Marathon Petroleum beat second-quarter profit estimates, as higher volume of crude processing and a strong midstream segment helped offset low refining margins, sending the shares of the top U.S. refiner up 4.9% before the bell on Tuesday.

It was able to process up to 16% of the country's total demand at its 13 U.S. plants as of June, even as fuel demand took a hit from lower manufacturing activity and higher renewable fuel supply.

In anticipation of higher demand, U.S. refiners had ramped up processing capacity to 93.5% in 2Q, compared with 91% a year ago, according to the U.S. Energy Information Administration.

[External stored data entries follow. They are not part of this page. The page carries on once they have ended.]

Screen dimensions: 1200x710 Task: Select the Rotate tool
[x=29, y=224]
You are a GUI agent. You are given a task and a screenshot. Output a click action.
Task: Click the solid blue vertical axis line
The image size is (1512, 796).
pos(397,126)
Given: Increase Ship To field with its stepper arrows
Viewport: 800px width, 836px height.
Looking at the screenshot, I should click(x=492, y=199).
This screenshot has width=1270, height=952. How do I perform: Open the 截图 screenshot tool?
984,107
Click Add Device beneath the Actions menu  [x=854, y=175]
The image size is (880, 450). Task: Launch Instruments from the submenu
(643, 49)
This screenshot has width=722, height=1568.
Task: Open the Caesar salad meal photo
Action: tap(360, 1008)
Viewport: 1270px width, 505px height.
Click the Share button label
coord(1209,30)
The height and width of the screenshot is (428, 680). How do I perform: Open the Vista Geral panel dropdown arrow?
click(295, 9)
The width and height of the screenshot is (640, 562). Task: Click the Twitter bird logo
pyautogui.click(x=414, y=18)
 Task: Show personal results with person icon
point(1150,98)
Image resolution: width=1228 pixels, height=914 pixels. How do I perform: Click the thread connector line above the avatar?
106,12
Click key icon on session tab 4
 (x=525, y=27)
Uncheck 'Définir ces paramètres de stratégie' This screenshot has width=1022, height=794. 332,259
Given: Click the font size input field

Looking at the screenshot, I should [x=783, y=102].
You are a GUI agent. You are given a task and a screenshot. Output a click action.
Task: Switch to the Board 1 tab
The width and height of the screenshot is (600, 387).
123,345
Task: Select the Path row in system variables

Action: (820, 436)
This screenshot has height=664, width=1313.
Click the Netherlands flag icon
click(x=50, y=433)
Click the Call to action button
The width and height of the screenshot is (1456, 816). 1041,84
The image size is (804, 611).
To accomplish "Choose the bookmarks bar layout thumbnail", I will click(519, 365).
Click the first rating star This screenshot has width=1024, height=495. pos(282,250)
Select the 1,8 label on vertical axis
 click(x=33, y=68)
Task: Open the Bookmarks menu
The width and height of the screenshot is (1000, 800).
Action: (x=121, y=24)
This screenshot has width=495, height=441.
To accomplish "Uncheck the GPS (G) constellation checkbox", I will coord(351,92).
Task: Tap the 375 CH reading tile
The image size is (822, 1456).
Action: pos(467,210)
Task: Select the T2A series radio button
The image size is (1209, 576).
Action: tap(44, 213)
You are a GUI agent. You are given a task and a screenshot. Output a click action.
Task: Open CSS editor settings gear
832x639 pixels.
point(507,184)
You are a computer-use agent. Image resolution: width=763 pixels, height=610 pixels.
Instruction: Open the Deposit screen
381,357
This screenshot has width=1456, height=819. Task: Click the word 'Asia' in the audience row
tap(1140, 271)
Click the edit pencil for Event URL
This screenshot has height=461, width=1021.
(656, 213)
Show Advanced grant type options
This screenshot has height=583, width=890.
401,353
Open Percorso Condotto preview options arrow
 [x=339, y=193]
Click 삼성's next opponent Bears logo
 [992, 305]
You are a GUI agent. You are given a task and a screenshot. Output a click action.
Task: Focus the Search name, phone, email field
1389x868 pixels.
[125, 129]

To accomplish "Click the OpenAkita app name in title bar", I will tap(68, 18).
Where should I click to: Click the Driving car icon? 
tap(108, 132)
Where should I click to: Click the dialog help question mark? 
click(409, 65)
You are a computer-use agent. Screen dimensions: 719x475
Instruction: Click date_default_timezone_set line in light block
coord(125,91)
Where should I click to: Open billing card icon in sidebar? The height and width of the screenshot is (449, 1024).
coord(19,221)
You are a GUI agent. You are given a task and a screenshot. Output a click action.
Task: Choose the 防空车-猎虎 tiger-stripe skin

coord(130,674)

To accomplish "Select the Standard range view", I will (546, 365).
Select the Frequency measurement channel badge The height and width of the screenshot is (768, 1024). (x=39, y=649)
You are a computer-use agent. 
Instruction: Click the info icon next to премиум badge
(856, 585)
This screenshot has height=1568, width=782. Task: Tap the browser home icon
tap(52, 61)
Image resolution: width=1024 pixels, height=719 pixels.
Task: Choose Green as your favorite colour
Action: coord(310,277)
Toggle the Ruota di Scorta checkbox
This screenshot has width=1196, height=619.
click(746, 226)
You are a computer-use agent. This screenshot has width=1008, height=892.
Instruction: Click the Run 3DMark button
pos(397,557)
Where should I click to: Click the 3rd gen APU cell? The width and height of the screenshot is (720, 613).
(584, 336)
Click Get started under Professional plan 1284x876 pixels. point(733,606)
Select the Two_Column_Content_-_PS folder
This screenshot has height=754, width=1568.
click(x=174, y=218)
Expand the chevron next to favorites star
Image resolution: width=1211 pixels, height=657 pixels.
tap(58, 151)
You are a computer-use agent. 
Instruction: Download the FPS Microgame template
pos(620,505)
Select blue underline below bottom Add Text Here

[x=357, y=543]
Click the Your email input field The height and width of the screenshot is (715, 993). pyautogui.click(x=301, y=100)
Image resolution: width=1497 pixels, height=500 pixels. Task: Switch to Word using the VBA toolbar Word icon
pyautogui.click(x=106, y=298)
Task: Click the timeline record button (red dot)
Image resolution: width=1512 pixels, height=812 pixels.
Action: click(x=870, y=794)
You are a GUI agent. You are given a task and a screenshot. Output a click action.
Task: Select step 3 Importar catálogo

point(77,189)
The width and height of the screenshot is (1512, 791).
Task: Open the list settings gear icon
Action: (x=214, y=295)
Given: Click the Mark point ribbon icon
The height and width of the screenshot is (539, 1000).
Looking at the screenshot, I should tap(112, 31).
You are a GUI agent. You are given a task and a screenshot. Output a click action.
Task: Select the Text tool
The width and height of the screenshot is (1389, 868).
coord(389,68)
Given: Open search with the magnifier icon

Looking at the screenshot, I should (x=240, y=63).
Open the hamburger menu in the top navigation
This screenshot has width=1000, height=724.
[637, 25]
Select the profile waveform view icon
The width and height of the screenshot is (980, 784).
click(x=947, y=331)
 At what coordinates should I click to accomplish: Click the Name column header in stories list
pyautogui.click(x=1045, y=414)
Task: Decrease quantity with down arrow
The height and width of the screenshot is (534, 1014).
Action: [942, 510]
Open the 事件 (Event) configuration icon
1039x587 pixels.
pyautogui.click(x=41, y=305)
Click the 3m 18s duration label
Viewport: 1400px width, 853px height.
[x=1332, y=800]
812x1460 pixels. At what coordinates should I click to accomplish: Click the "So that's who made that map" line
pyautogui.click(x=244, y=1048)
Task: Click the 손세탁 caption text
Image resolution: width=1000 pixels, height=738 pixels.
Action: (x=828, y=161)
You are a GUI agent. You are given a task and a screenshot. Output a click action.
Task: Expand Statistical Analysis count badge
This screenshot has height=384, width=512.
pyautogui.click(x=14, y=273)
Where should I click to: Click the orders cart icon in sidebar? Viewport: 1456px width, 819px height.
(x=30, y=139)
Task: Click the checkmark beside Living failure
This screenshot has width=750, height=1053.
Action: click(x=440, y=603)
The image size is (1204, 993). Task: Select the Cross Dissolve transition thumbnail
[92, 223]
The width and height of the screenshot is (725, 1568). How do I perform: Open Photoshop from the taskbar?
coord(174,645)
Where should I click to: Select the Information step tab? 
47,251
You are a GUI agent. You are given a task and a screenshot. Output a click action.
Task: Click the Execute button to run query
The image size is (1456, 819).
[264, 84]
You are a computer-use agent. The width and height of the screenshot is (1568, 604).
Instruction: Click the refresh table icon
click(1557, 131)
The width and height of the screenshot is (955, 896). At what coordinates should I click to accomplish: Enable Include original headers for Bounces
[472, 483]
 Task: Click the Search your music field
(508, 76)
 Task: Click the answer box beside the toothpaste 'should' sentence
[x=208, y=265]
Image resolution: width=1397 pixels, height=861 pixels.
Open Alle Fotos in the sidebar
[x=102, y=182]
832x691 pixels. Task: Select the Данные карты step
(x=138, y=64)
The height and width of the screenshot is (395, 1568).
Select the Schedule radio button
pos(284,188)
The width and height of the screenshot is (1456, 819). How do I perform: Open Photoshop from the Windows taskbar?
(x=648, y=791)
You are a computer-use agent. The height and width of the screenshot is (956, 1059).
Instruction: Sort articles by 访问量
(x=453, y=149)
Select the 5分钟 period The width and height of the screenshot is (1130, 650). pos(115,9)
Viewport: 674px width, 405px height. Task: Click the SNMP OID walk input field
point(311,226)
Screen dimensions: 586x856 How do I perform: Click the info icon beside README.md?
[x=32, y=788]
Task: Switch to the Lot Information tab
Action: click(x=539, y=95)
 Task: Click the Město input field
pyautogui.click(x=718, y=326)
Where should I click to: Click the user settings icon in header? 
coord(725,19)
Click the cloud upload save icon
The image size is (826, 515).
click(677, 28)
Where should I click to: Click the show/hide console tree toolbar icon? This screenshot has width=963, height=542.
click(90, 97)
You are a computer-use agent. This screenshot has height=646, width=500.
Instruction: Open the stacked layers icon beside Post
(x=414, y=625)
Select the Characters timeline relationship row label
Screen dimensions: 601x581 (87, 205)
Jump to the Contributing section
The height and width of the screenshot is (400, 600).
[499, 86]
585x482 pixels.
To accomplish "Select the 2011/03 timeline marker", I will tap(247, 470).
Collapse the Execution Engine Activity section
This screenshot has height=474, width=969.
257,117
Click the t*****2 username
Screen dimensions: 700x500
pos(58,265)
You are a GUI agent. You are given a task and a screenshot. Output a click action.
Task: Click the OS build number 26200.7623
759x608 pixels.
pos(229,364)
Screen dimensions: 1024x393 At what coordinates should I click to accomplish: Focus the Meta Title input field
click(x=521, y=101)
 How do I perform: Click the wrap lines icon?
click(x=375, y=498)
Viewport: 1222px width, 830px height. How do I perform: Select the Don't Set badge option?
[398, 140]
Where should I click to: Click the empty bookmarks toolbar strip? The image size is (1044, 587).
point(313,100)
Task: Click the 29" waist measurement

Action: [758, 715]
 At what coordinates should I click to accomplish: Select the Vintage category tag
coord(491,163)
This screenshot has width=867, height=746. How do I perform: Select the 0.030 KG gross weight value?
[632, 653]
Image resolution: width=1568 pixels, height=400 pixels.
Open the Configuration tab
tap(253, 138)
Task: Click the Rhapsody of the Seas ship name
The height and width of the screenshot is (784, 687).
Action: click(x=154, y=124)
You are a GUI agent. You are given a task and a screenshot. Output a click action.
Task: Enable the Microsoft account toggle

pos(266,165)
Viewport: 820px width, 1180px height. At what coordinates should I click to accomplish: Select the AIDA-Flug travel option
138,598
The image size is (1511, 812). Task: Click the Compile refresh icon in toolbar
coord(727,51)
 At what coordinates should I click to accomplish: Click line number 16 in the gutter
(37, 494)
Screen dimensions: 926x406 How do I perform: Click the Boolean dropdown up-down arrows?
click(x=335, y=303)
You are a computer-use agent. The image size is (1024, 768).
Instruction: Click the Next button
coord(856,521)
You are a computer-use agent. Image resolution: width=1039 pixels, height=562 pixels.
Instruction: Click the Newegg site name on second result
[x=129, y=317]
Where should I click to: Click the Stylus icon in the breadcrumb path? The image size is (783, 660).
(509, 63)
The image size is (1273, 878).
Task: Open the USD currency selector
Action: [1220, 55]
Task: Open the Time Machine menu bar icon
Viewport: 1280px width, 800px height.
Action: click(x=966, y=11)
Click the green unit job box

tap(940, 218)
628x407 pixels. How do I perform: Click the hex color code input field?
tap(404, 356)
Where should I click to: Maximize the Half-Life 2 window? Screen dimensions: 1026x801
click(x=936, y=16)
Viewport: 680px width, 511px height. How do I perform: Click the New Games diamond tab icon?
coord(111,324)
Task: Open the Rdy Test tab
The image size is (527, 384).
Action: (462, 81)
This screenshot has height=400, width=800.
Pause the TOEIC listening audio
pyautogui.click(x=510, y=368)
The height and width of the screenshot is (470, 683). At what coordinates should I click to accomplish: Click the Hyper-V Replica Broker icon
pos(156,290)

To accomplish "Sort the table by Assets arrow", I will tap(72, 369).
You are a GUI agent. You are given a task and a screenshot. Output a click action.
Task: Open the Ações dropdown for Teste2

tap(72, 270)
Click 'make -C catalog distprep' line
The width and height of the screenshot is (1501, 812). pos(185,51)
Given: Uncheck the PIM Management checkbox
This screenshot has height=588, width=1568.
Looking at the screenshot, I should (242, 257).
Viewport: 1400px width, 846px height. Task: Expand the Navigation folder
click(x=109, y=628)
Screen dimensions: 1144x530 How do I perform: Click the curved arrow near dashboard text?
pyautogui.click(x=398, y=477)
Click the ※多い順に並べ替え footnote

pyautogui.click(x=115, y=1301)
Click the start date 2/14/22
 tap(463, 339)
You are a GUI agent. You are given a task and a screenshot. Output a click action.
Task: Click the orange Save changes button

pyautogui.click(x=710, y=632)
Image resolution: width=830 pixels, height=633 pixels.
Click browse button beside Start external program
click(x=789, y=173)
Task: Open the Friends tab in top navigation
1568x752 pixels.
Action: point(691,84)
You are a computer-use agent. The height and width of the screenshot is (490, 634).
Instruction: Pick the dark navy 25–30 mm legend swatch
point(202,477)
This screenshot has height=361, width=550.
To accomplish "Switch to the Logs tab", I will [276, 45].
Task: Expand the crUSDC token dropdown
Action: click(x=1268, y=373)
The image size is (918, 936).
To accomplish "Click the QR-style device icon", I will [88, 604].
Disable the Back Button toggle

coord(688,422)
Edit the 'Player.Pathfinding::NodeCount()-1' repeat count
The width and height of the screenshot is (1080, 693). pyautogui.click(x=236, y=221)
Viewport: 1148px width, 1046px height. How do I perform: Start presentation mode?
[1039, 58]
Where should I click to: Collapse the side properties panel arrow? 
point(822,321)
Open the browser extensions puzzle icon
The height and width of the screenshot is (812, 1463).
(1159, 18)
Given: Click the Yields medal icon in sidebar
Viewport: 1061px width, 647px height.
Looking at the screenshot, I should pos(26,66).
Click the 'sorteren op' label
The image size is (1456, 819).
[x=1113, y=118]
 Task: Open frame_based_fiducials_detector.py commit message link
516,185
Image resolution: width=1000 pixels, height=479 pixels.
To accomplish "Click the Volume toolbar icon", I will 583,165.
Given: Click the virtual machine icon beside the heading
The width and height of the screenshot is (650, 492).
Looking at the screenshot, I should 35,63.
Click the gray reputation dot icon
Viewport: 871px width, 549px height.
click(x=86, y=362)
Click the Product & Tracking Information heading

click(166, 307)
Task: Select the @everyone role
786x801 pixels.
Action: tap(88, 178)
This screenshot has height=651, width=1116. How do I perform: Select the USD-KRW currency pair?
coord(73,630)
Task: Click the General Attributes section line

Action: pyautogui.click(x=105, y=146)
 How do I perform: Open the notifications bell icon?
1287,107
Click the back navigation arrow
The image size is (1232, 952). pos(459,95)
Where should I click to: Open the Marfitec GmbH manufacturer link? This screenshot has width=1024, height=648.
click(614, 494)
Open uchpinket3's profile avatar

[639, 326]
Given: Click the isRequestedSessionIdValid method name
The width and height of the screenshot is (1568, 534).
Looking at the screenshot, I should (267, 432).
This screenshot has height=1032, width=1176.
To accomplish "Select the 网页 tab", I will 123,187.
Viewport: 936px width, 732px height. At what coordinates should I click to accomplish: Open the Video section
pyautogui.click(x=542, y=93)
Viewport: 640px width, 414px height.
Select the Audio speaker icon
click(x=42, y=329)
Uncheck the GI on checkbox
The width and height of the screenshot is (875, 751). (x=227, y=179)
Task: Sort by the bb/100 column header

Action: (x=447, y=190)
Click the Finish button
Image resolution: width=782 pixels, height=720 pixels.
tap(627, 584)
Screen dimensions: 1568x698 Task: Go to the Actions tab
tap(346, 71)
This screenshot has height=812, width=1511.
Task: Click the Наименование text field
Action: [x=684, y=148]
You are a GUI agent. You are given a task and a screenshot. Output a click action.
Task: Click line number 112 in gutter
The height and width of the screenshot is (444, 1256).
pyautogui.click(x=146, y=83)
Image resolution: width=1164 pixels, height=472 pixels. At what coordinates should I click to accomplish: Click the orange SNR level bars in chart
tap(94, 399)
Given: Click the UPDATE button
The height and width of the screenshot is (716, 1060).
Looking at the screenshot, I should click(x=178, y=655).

Weak demand hit Marathon's refining margins that came in at $17.37/bbl compared with $22.10/bbl a year ago

It, however, saw a quarterly crude capacity utilization of 97%, up from 93% last year. This led to a total throughput of 3.1 MMbpd compared with 2.9 MMbpd a year ago.

Marathon expects total refinery throughput of 2.85 MMbpd for 3Q.

"(third quarter) refinery throughput looks to be lower than street forecasts. However, Marathon's ability to capture margin and maintain sound operating performance looks to continue," said Peter McNally, global head of analysts at Third Bridge.

It joins rivals Phillips 66, Valero and HF Sinclair in posting lower quarterly profits, but exceeding profit estimates on higher amount of crude processed.

Marathon's refining and marketing core adjusted profit was 36.7% lower from a year ago on lower market crack spreads. But its core adjusted profit for midstream segment jumped 5.7%, on higher rates, volumes and fuel moved through pipelines.

The company posted a profit of $4.12 per share for the three months ended June 30, higher than analysts' estimates of $3.09, according to LSEG data.

Revenue from its operations jumped to $38.36 B, higher than expectations of $35.08 B.